武術や身体操作において、肩甲骨はとても重要な役割を持っています。

よく「肩に力を入れるな」と言われますが、肩に余計な力が入ると肩甲骨が固まり、動きがロックされやすくなります。

本来、体幹で生み出した力は肩甲骨を通して方向を変え、腕や手へと伝わっていきます。ところが肩甲骨が固まると、その力の伝達が妨げられ、身体全体の連動が弱くなってしまいます。

打撃における肩甲骨

打撃動作では、当てる瞬間だけでなく、その反動をどう受け止めるかも重要です。

肩甲骨が固まっていると、衝撃を内部でうまく逃がせず、反動によって自分の姿勢が崩れたり、次の動作へつながりにくくなります。

肩甲骨が柔らかく使えることで、衝撃を分散し、安定した打撃につながります。

関節技・投げ技における肩甲骨

関節技や投げ技では、相手の力を受け止め、流し、崩していく感覚が必要になります。

このとき肩甲骨が固まっていると、自分の腕だけで対応しやすくなり、無理な力みが生まれます。
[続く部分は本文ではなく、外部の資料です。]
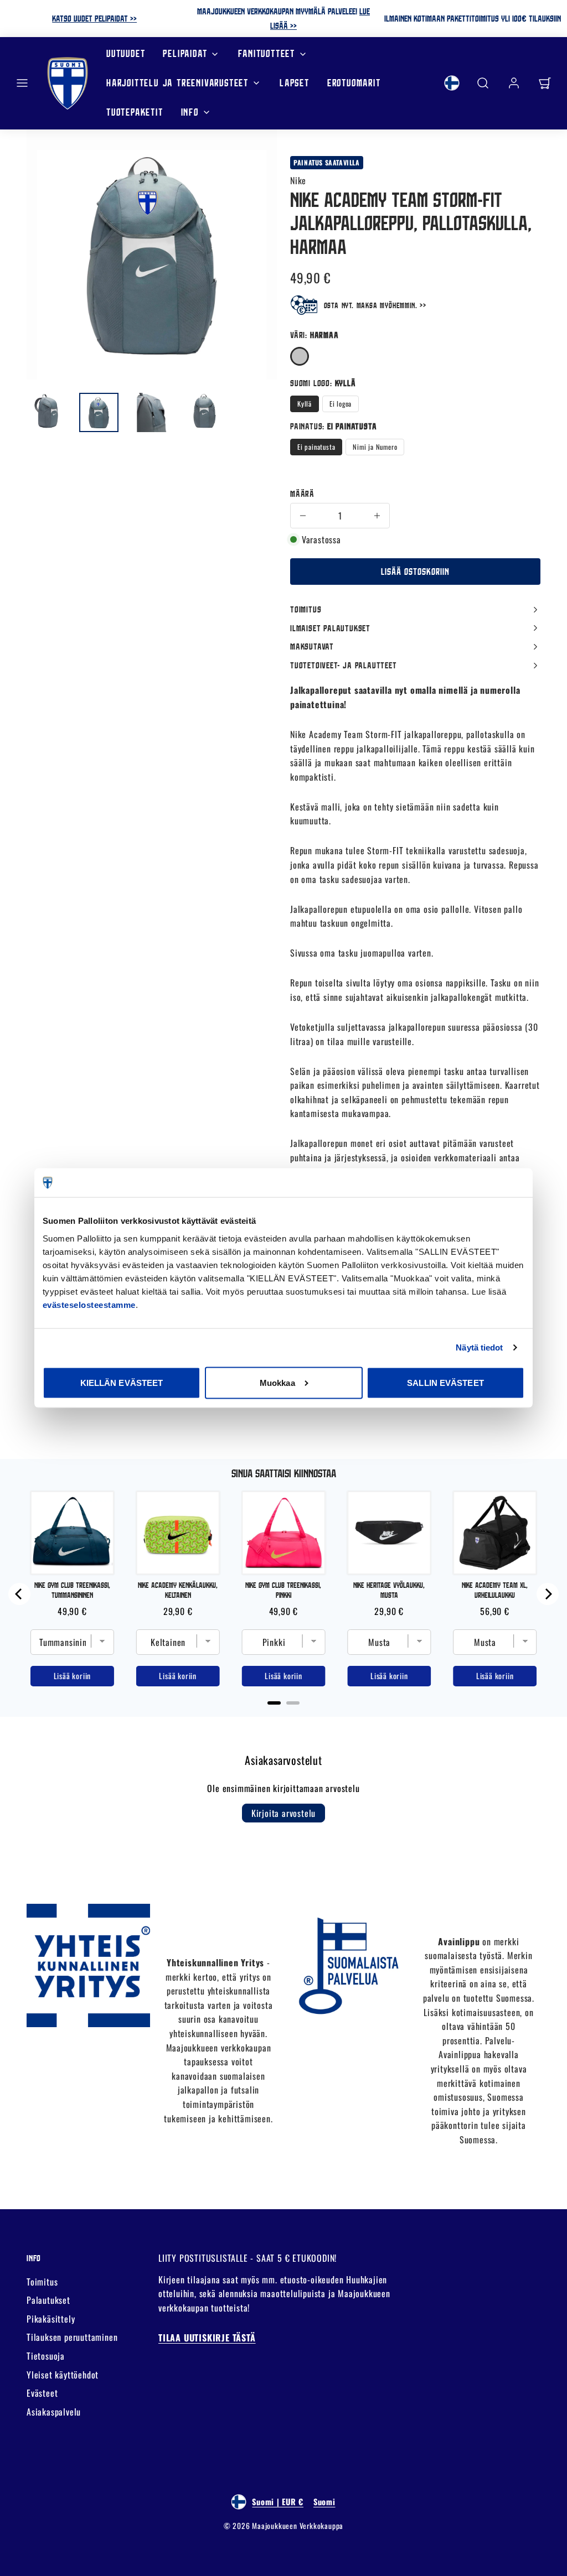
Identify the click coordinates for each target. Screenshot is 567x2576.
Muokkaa (277, 1382)
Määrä (302, 493)
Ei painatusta (316, 447)
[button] (22, 83)
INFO (190, 112)
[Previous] (19, 1594)
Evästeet (42, 2393)
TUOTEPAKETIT (134, 112)
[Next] (548, 1594)
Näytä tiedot (479, 1347)
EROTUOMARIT (354, 82)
肩甲骨にゆるみがあることで、背中や体幹とつながり、相手の力を全身で制御しやすくなります。

肩甲骨はゆるめることが大切

肩甲骨を柔らかく使うためには、可動域を広げる体操や柔軟も有効です。

しかし、それ以上に大切なのは、技の中で肩甲骨を固めずに動けるよう稽古を重ねることです。

日常では動いていても、力が入る場面になると無意識に固めてしまう人は少なくありません。実践の中で使えるゆるみが重要です。

中丹田との関係

身体観では、肩甲骨まわりは中丹田に近い位置とされます。

中丹田は、感情の安定や呼吸、力の変換に関わる中心と考えられてきました。

体幹で生まれた力を腕へ伝える途中で調整する場所として、肩甲骨はまさに力の変換点といえます。

下丹田と股関節

同じような考え方で、下丹田と深く関係する部位として股関節があります。

股関節は、地面とのつながり、重心移動、下半身の安定、力の発生源として重要です。

肩甲骨と股関節が連動することで、上半身と下半身がつながり、無理のない強い動きが生まれます。

まとめ

肩甲骨は、単なる肩まわりの骨ではなく、力を伝え、変え、逃がすための重要な部位です。

肩に力を入れすぎず、肩甲骨にゆるみを持たせることで、打撃・投げ・関節技・日常動作まで大きく変わっていきます。

形心館では、こうした身体のつながりを大切にしながら、実践的に学んでいきます。